Après avoir indiqué qu'il suivrait les conclusions du rapporteur, M. Philippe Richert a constaté que la commission était une nouvelle fois saisie d'une proposition qui n'avait que peu à voir avec un texte législatif ; il a fait observer que la ministre déléguée à l'enseignement scolaire n'avait toujours pas informé le Sénat des mesures d'application qu'elle avait annoncées lors de l'examen de la proposition de loi visant à inciter au respect des droits de l'enfant dans le monde, notamment lors de l'achat des fournitures scolaires, qui émanait également du Parlement des enfants. Il a estimé qu'il conviendrait peut-être de suggérer à l'Assemblée nationale de retenir parmi ces propositions des textes relevant de manière indiscutable du domaine législatif, et non d'une simple circulaire.

M. Xavier Darcos s'est interrogé sur l'utilité d'une proposition de loi qui se borne à affirmer des principes virtuels sans fournir les moyens correspondants.

Constatant que la violence était désormais " sectorisée ", l'école devant évidemment prendre sa part dans la prévention du phénomène, il a estimé que le problème de la maltraitance infantile était général et ne saurait relever à titre principal de l'éducation nationale, compte tenu notamment des insuffisances du système de santé scolaire.

Il a ensuite souligné l'inefficacité des contrôles exercés par la médecine scolaire et rappelé les nombreux plans annonçant depuis trente ans une augmentation du nombre des personnels médico-sociaux, alors que des formules de redéploiement des moyens et d'appel aux départements et aux régions n'ont pas été explorées.

Il a enfin considéré que la proposition de loi posait le problème de la mission de l'école à l'égard de la violence : si l'éducation nationale a un rôle à jouer en ce domaine pour protéger les élèves, développer la citoyenneté et détecter les cas de maltraitance, force est de constater que ces questions relèvent de dispositions réglementaires existantes.

M. André Maman a jugé que le texte proposé était très décevant et ne prévoyait aucun moyen nouveau pour prévenir les maltraitances.

Rappelant les carences énormes du système de santé scolaire et dénonçant une certaine loi du silence qui règne notamment chez les personnels de direction et les enseignants, il a estimé que le Sénat devait réclamer la mise en place de mesures efficaces sauf à se rendre complice de la situation actuelle.
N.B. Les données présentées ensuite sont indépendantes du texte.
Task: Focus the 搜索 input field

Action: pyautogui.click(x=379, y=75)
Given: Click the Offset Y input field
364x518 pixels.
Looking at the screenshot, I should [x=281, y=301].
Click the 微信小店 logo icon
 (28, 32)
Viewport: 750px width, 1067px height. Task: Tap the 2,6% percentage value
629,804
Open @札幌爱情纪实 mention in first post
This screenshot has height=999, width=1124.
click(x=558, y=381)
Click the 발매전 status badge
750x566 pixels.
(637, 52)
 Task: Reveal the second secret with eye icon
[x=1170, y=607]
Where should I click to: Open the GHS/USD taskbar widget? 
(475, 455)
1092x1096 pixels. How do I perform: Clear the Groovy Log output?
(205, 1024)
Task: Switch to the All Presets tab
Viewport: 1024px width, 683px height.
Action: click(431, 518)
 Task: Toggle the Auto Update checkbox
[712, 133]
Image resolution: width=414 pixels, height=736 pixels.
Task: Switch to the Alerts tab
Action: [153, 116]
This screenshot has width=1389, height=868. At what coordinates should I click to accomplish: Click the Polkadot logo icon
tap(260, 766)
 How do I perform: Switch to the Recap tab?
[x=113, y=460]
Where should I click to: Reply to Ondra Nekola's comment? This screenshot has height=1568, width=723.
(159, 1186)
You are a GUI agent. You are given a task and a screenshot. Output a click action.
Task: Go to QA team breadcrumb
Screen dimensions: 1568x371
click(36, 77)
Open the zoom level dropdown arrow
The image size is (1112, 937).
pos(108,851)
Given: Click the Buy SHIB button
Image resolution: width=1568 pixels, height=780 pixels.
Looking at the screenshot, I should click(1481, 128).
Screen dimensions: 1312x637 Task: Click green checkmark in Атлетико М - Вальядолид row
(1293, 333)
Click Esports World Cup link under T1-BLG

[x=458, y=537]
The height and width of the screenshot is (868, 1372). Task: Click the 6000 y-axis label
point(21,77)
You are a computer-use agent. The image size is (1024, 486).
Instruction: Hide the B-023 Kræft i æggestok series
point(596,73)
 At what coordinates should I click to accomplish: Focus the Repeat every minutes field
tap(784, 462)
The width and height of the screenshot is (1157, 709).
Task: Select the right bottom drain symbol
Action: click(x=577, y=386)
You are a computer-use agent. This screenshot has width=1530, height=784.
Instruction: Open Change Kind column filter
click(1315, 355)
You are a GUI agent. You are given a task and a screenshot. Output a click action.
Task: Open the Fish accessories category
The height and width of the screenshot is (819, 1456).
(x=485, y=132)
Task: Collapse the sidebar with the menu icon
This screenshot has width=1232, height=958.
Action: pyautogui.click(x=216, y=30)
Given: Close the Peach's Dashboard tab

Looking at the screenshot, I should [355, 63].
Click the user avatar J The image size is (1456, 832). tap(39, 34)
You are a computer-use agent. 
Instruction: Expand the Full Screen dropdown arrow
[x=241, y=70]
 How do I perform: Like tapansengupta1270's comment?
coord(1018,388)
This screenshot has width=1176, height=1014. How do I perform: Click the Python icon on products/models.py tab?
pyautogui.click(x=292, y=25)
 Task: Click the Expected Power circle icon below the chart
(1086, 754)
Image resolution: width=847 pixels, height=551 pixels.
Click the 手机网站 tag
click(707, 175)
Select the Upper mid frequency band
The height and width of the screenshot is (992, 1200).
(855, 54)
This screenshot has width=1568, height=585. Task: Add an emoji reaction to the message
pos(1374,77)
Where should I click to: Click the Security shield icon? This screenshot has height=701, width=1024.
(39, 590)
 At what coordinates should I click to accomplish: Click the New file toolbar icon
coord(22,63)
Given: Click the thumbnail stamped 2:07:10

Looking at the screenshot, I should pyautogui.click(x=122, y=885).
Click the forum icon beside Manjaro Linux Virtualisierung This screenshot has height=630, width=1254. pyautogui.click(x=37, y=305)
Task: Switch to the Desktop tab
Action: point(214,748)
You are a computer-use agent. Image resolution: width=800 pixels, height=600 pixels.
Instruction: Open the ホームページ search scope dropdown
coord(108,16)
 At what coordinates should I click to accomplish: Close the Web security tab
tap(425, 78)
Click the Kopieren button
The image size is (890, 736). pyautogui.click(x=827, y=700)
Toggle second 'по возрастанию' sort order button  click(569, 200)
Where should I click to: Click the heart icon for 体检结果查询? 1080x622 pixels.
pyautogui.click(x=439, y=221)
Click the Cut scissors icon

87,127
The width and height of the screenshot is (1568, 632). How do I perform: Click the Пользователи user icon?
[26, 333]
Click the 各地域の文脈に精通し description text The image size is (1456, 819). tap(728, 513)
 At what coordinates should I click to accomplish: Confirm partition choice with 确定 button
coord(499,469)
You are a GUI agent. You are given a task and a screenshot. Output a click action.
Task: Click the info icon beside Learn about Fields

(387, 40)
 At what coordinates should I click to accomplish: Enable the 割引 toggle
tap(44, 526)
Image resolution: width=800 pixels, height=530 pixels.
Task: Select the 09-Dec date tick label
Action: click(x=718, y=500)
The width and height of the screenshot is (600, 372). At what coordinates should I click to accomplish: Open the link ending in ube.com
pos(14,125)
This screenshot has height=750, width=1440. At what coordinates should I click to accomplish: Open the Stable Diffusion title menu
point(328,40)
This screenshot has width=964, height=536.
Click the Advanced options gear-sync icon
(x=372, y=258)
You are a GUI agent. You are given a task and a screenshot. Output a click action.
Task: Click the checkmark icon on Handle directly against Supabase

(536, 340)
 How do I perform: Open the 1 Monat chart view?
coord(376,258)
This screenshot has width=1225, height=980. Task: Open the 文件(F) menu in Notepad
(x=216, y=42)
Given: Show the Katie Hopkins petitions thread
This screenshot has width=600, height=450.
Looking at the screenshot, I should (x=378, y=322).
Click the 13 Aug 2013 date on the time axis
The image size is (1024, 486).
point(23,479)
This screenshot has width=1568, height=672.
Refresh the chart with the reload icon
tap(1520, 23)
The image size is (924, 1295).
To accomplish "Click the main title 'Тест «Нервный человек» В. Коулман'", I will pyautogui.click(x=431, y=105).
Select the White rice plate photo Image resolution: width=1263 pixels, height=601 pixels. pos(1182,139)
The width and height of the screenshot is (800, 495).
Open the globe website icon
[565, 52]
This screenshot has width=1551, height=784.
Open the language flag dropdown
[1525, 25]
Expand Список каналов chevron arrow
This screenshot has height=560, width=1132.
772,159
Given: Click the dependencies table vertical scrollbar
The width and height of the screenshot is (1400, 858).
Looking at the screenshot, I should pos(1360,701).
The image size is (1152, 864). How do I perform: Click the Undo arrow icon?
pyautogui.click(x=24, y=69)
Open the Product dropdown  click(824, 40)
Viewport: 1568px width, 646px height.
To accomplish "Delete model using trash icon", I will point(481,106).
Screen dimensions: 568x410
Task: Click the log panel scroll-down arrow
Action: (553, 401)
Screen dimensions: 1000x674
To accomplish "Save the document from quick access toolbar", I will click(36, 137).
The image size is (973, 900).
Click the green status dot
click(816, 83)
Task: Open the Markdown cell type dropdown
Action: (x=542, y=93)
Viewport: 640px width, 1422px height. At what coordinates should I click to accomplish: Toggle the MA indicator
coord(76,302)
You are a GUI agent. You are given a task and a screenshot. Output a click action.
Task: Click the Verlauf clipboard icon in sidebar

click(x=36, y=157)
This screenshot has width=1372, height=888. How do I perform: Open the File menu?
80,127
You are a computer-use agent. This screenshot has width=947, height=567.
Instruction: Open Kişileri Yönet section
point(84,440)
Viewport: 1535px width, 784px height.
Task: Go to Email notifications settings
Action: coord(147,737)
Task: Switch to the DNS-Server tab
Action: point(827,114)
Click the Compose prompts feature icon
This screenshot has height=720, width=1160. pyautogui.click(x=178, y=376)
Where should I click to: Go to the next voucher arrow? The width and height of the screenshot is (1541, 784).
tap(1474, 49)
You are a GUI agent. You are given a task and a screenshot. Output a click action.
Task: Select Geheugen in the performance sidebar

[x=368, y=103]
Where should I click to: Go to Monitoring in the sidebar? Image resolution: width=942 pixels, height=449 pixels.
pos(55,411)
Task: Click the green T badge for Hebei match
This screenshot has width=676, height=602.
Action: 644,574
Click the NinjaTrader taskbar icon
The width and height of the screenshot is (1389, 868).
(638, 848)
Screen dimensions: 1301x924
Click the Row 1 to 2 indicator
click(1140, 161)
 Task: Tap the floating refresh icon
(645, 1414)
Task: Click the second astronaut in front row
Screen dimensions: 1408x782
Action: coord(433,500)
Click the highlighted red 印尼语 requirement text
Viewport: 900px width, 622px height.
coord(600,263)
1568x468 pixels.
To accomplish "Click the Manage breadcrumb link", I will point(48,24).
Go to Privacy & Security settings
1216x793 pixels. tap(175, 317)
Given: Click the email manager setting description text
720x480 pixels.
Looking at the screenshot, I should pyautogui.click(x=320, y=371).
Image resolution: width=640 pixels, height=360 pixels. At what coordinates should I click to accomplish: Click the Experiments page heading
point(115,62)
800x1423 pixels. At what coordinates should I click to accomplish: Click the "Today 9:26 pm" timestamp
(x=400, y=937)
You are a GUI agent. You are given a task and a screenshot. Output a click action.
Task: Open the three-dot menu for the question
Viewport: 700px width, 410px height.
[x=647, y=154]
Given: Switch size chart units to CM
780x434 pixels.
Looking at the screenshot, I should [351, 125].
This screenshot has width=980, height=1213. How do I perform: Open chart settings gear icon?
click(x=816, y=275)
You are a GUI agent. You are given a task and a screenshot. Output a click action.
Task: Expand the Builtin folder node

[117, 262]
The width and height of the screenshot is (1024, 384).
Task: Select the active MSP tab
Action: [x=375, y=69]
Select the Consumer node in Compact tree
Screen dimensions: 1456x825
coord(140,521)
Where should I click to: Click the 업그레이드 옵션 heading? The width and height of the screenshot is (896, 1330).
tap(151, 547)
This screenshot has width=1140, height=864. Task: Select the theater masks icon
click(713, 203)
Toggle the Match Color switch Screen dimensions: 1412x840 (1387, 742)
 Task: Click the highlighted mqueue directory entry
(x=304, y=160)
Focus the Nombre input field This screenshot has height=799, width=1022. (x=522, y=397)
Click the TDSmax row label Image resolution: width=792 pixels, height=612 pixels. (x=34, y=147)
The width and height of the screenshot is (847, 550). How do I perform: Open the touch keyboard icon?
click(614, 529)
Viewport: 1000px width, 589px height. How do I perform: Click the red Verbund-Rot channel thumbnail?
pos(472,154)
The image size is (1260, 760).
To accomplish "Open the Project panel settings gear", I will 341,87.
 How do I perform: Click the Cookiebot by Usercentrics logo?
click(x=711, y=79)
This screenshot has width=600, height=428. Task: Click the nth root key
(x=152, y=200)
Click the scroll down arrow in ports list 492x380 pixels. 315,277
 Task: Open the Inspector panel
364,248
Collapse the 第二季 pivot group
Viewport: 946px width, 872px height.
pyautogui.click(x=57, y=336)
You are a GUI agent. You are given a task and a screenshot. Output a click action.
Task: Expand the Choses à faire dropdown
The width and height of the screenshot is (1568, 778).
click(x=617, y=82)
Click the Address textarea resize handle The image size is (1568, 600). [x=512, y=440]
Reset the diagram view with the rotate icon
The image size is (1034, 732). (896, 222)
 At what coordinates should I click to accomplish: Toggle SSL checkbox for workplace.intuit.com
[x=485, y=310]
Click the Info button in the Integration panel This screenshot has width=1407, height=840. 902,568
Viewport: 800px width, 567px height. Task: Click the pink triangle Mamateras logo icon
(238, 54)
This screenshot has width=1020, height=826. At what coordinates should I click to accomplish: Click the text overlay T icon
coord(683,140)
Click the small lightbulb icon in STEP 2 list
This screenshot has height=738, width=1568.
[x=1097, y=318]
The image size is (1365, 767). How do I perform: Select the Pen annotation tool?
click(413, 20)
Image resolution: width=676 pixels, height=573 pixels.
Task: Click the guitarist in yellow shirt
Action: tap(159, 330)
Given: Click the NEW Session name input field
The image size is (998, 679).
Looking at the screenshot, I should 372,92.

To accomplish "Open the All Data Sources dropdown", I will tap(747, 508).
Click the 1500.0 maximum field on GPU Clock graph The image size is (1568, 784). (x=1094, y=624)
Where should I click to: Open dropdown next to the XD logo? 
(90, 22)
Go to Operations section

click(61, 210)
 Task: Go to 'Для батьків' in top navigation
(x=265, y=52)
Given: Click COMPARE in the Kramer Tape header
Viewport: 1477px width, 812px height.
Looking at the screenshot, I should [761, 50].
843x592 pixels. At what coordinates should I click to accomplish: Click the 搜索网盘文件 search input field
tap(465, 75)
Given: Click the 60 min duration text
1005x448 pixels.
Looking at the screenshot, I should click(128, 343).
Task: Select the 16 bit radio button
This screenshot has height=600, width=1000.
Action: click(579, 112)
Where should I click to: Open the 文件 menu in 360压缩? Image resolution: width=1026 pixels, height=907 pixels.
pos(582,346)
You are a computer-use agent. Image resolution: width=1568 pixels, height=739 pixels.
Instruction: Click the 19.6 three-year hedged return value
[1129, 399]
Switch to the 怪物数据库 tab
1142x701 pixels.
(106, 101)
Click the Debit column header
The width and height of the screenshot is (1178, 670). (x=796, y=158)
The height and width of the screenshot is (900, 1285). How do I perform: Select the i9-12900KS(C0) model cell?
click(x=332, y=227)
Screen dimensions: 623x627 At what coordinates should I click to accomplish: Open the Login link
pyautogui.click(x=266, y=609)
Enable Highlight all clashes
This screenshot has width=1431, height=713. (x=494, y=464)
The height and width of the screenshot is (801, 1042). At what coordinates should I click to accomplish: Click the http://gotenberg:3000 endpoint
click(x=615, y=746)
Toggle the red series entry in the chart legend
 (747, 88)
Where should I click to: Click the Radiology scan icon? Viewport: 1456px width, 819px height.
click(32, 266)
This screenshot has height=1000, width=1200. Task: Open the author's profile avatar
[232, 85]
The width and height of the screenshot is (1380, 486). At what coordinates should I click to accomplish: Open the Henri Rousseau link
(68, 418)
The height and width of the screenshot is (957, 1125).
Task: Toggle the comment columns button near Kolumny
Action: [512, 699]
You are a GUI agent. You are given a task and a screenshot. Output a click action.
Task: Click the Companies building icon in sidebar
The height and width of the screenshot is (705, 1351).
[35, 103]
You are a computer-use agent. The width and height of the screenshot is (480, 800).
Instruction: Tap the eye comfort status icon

Mme Hélène Luc a souligné l'opportunité du texte proposé par le Parlement des enfants, compte tenu notamment de la difficulté pour les élèves de dénoncer les actes de maltraitance mais a exprimé sa déception quant au contenu de la proposition de loi.

Elle a ainsi souhaité que le principe de l'organisation d'une visite médicale annuelle tout au long de la scolarité obligatoire soit rétabli, afin d'améliorer la détection des maltraitances et a estimé que la mise en place d'une seule séance d'information et de sensibilisation par an était insuffisante. Elle a constaté que les infirmières scolaires étaient trop peu nombreuses pour répondre aux besoins, même si des progrès ont pu être enregistrés au cours des années récentes et a noté que le taux d'encadrement des élèves par les médecins scolaires était très variable selon les départements.

M. Jean-Luc Miraux a également insisté sur le caractère décevant du texte proposé, qui relève plus de la circulaire que de la loi, et a estimé qu'il convenait d'ouvrir une brèche dans le mur du silence qui entoure les actes de maltraitance, qu'il s'agisse des proches de l'enfant maltraité ou des personnels enseignants et médico-sociaux de l'éducation nationale. Constatant que ces personnels peuvent être sanctionnés ou être l'objet de représailles en cas de signalement de maltraitances présumées, il a suggéré qu'une cellule soit mise en place pour apporter des conseils aux professionnels qui ont des doutes sur la réalité de ces actes et qui hésitent à les signaler.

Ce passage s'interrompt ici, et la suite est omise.